### PROBLEM TO SOLVE
Which lines have the string "agent"? Copy all of them from the entries below.

### SUPPLIED MATERIAL

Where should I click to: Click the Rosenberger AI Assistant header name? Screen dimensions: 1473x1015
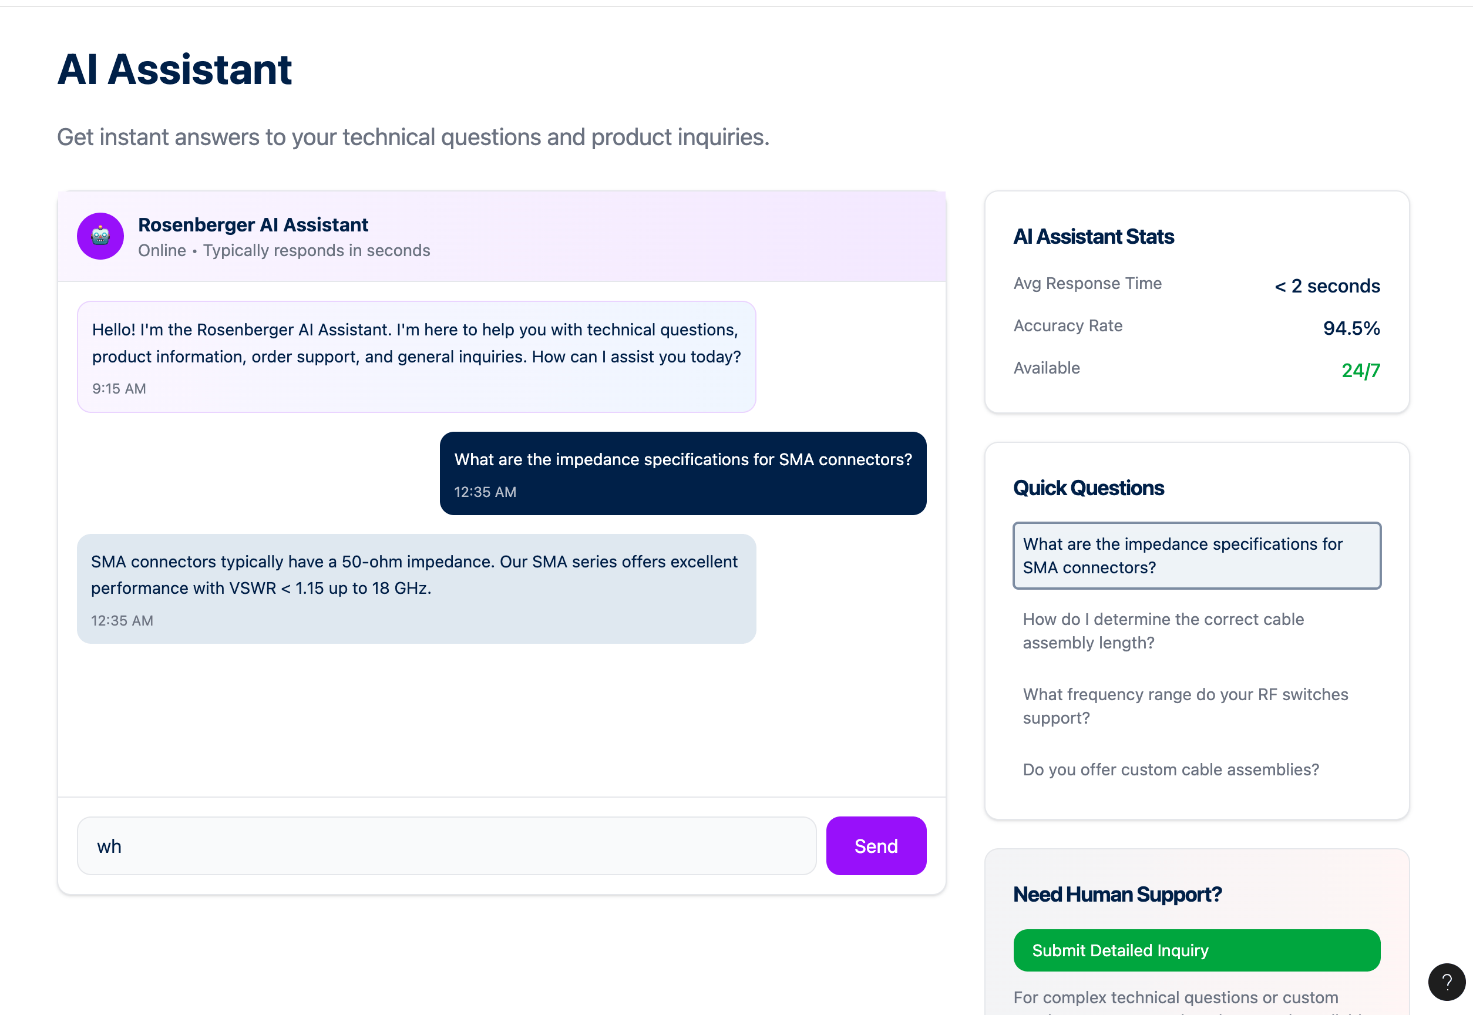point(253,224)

--

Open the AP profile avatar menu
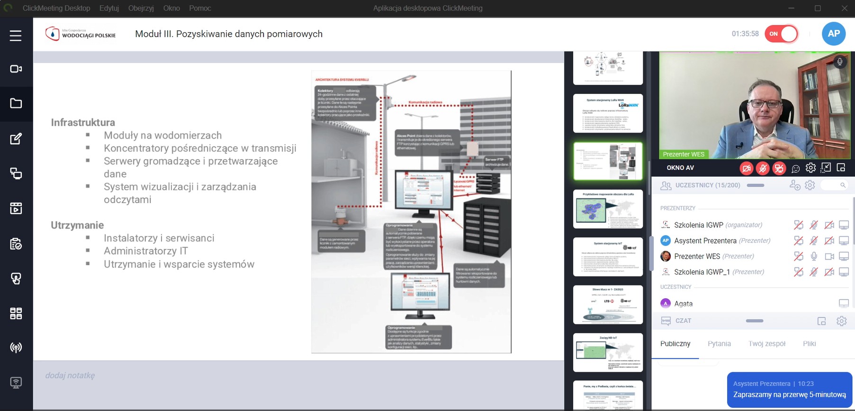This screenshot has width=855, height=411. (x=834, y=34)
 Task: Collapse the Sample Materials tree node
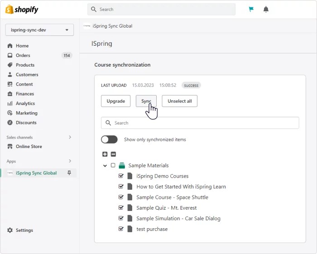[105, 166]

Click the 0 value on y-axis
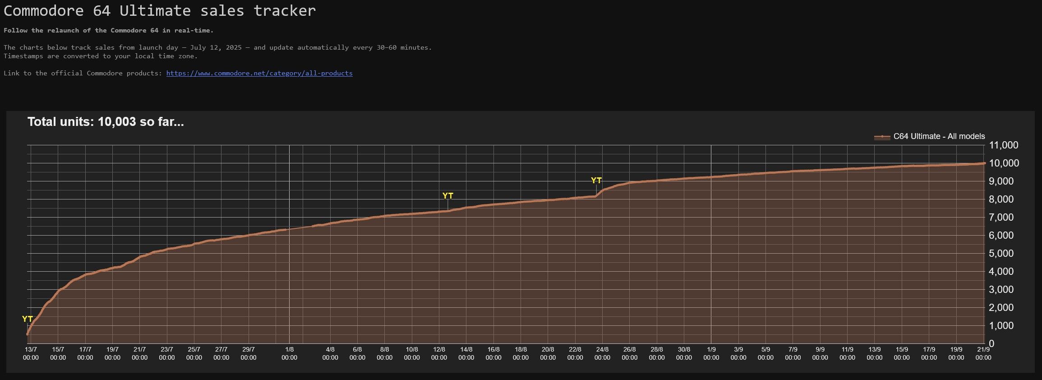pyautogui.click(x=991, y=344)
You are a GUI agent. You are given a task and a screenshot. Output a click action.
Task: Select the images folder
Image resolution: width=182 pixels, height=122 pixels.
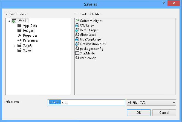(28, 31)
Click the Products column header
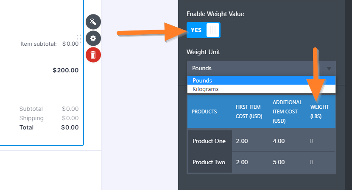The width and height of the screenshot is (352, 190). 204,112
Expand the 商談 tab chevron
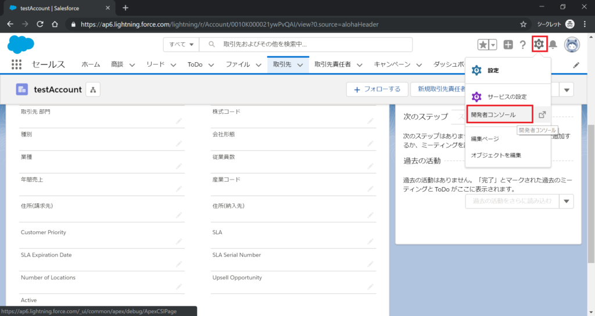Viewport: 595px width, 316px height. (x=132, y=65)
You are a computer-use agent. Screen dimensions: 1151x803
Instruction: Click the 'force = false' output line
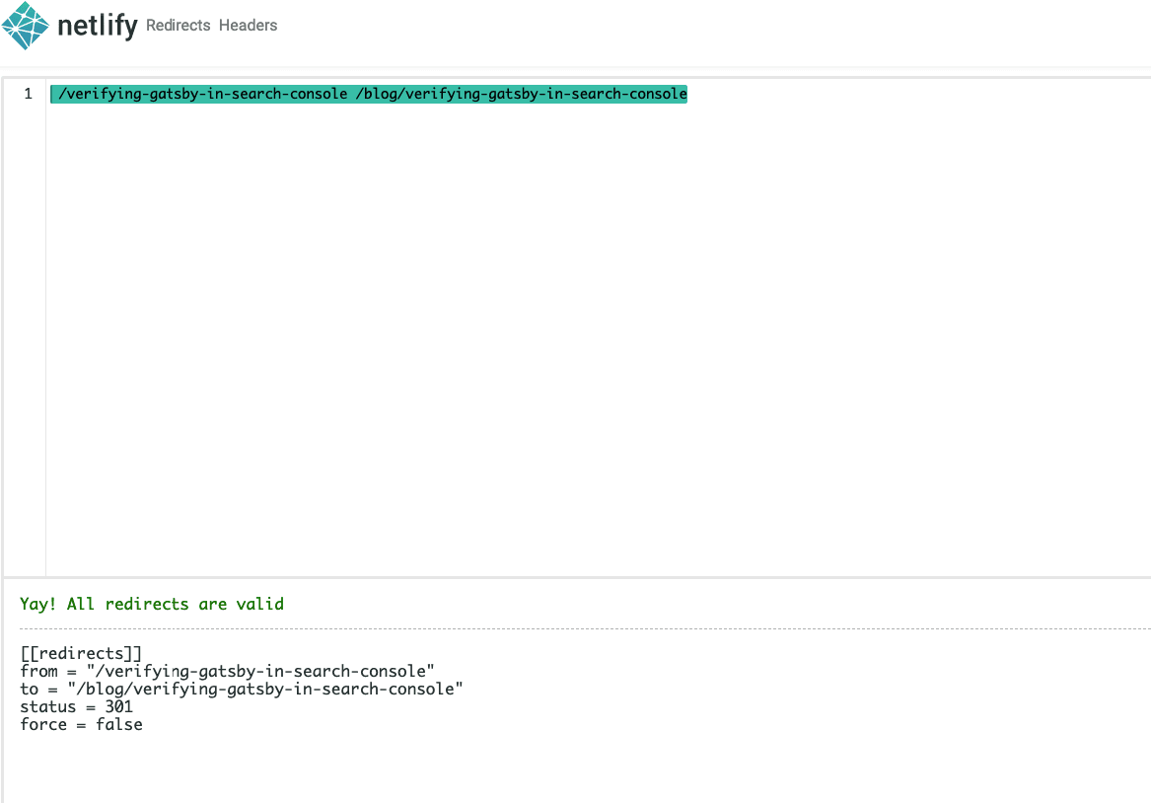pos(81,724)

### RESULT OF THE TASK
You are a GUI agent. You are given a task and a screenshot. Output a click action.
You are a computer-use agent. Screen dimensions: 1151x803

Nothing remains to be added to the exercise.